• [Listed entries]
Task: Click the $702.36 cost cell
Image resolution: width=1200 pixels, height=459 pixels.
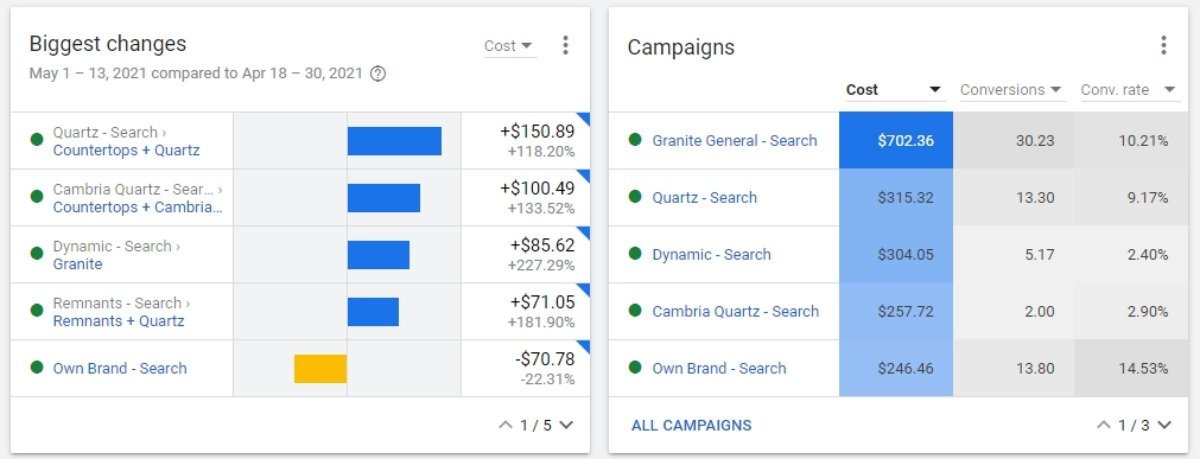Action: point(896,141)
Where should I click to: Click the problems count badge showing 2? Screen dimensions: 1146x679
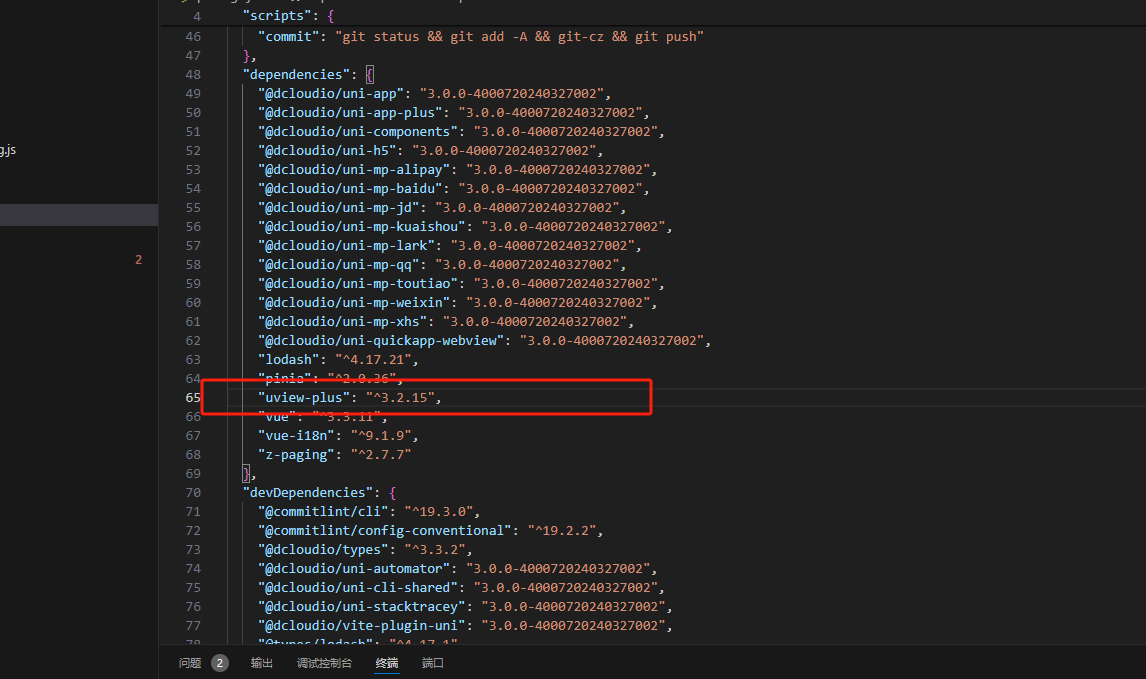219,662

• [Task goal] Excluding all pictures, output exactly the lines from the line containing "Where should I" through the last line of the entries above.

• [Written reply]
Where should I click to: Click the problems count badge showing 2? Screen dimensions: 1146x679
219,662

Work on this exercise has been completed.